* Exercise: Every record below must be returned word for word, with the pictures left out.

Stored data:
* * * *

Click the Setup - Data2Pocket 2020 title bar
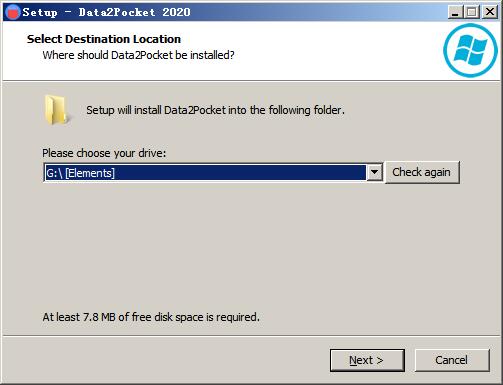Viewport: 503px width, 385px height. click(x=233, y=12)
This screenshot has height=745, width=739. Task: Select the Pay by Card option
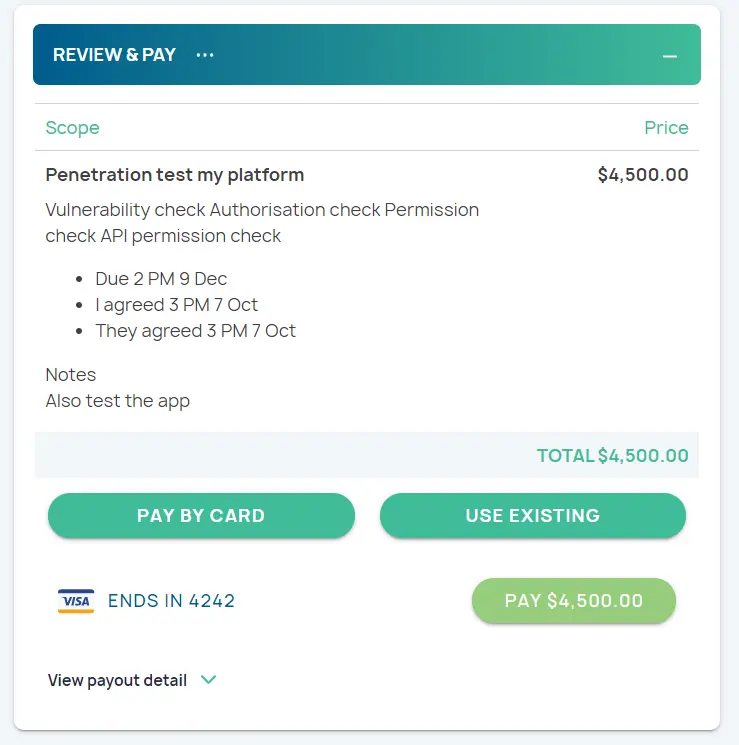[x=201, y=516]
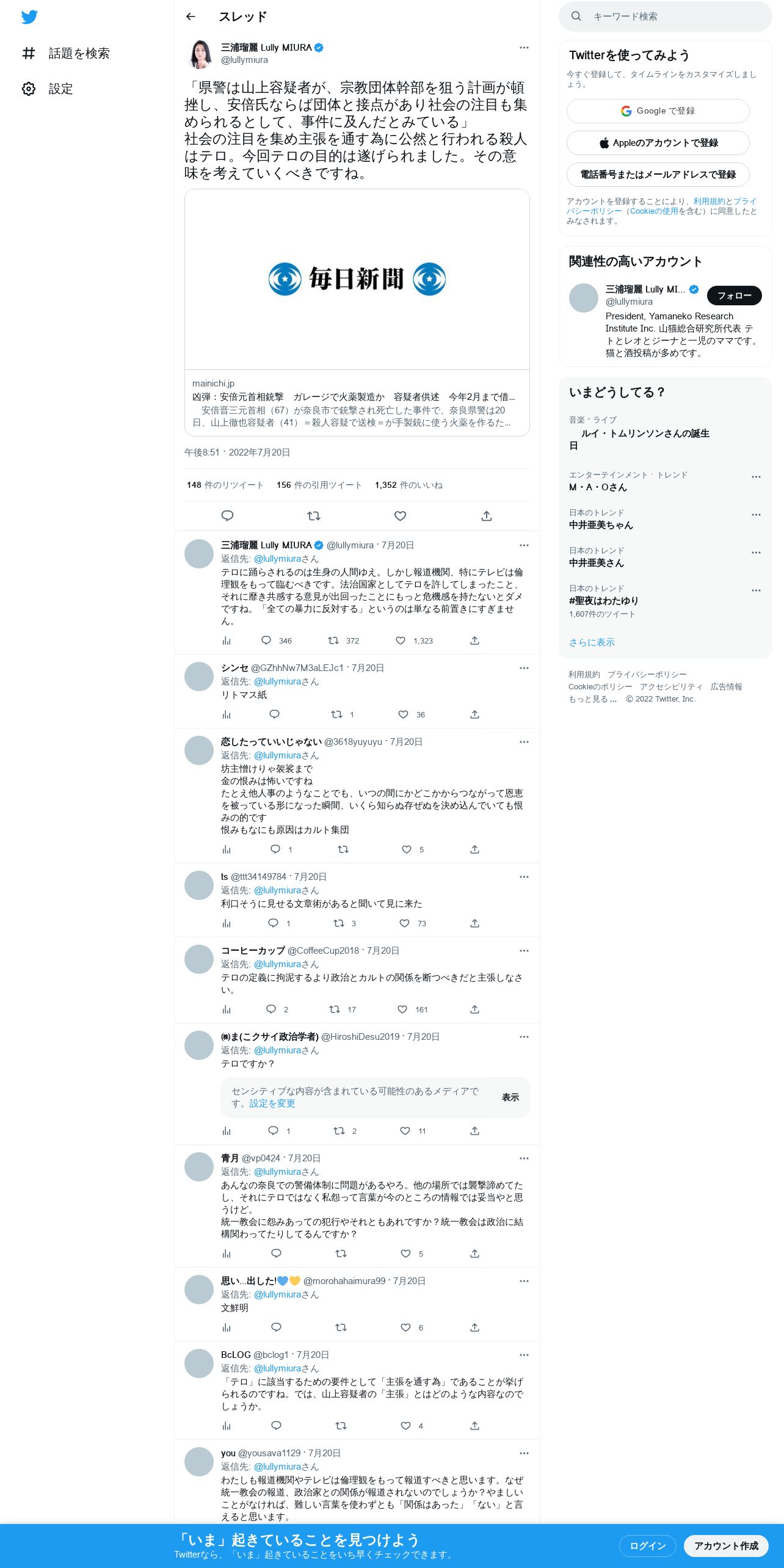
Task: Open more options for M・A・O trend
Action: click(x=756, y=477)
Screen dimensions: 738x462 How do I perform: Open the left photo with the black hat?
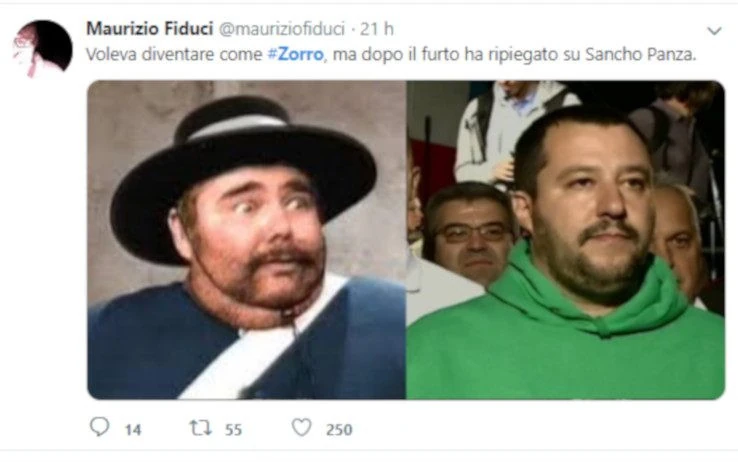[247, 240]
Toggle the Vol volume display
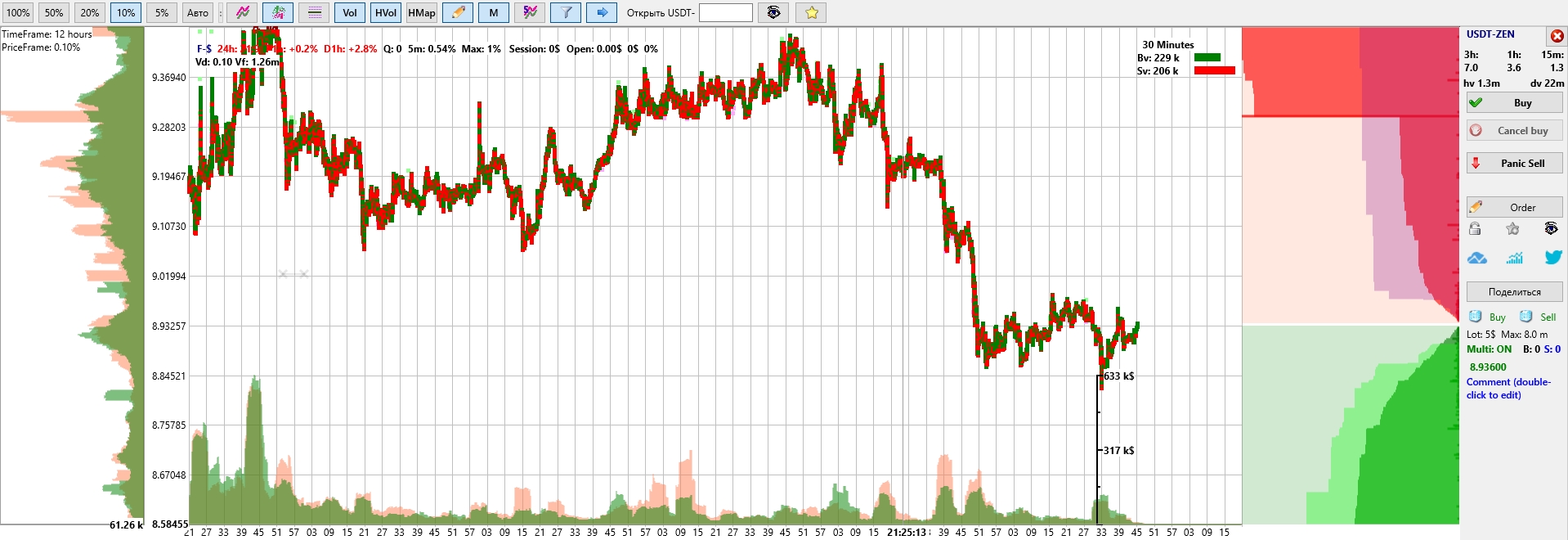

* * * *

* Answer space:
Click the Setup - Data2Pocket 2020 title bar
Viewport: 503px width, 385px height. click(x=233, y=12)
This screenshot has height=745, width=739. Task: Select the Pay by Card option
[x=201, y=516]
Task: Open more options for M・A・O trend
Action: click(x=756, y=477)
Screen dimensions: 738x462 How do I perform: Open the left photo with the black hat?
[247, 240]
Toggle the Vol volume display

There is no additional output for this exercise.